-- START --

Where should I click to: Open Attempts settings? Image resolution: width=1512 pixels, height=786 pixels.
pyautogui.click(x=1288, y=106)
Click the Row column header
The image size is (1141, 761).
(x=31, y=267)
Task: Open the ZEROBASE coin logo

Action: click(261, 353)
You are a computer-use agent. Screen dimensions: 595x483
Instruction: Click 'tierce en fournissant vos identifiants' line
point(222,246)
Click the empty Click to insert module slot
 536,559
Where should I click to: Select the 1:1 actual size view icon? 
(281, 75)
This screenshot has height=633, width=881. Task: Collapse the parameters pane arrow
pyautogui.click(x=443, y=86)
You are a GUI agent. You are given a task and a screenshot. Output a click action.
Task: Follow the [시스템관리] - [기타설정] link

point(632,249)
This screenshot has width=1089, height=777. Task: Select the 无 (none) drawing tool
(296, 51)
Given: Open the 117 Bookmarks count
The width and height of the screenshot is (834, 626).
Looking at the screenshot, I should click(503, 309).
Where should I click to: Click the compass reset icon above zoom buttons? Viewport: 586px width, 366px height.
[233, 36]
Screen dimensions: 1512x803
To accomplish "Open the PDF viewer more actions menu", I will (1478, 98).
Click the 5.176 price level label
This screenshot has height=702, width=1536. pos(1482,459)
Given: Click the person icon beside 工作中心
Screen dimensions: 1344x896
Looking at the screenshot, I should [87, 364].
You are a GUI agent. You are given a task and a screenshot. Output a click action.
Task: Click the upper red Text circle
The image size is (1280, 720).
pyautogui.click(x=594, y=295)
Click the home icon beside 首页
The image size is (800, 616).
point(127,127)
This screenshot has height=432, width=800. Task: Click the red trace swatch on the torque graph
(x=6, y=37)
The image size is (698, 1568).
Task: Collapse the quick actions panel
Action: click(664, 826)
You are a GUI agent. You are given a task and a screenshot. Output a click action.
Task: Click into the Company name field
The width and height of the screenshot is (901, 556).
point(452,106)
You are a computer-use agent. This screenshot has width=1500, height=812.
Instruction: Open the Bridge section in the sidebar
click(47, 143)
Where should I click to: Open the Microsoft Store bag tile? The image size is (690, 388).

-- END --

Rewrite all the records above as a Markdown table with the columns "No." and "Line". Give each non-blank line its own row, numbered in order, and leave out the blank lines.

| No. | Line |
|---|---|
| 1 | Where should I click to: Open Attempts settings? Image resolution: width=1512 pixels, height=786 pixels. |
| 2 | pyautogui.click(x=1288, y=106) |
| 3 | Click the Row column header |
| 4 | The image size is (1141, 761). |
| 5 | (x=31, y=267) |
| 6 | Task: Open the ZEROBASE coin logo |
| 7 | Action: click(261, 353) |
| 8 | You are a computer-use agent. Screen dimensions: 595x483 |
| 9 | Instruction: Click 'tierce en fournissant vos identifiants' line |
| 10 | point(222,246) |
| 11 | Click the empty Click to insert module slot |
| 12 |  536,559 |
| 13 | Where should I click to: Select the 1:1 actual size view icon?  |
| 14 | (281, 75) |
| 15 | This screenshot has height=633, width=881. Task: Collapse the parameters pane arrow |
| 16 | pyautogui.click(x=443, y=86) |
| 17 | You are a GUI agent. You are given a task and a screenshot. Output a click action. |
| 18 | Task: Follow the [시스템관리] - [기타설정] link |
| 19 | point(632,249) |
| 20 | This screenshot has width=1089, height=777. Task: Select the 无 (none) drawing tool |
| 21 | (296, 51) |
| 22 | Given: Open the 117 Bookmarks count |
| 23 | The width and height of the screenshot is (834, 626). |
| 24 | Looking at the screenshot, I should click(503, 309). |
| 25 | Where should I click to: Click the compass reset icon above zoom buttons? Viewport: 586px width, 366px height. |
| 26 | [233, 36] |
| 27 | Screen dimensions: 1512x803 |
| 28 | To accomplish "Open the PDF viewer more actions menu", I will (1478, 98). |
| 29 | Click the 5.176 price level label |
| 30 | This screenshot has height=702, width=1536. pos(1482,459) |
| 31 | Given: Click the person icon beside 工作中心 |
| 32 | Screen dimensions: 1344x896 |
| 33 | Looking at the screenshot, I should [87, 364]. |
| 34 | You are a GUI agent. You are given a task and a screenshot. Output a click action. |
| 35 | Task: Click the upper red Text circle |
| 36 | The image size is (1280, 720). |
| 37 | pyautogui.click(x=594, y=295) |
| 38 | Click the home icon beside 首页 |
| 39 | The image size is (800, 616). |
| 40 | point(127,127) |
| 41 | This screenshot has height=432, width=800. Task: Click the red trace swatch on the torque graph |
| 42 | (x=6, y=37) |
| 43 | The image size is (698, 1568). |
| 44 | Task: Collapse the quick actions panel |
| 45 | Action: click(664, 826) |
| 46 | You are a GUI agent. You are given a task and a screenshot. Output a click action. |
| 47 | Task: Click into the Company name field |
| 48 | The width and height of the screenshot is (901, 556). |
| 49 | point(452,106) |
| 50 | You are a computer-use agent. This screenshot has width=1500, height=812. |
| 51 | Instruction: Open the Bridge section in the sidebar |
| 52 | click(47, 143) |
| 53 | Where should I click to: Open the Microsoft Store bag tile? The image size is (690, 388). |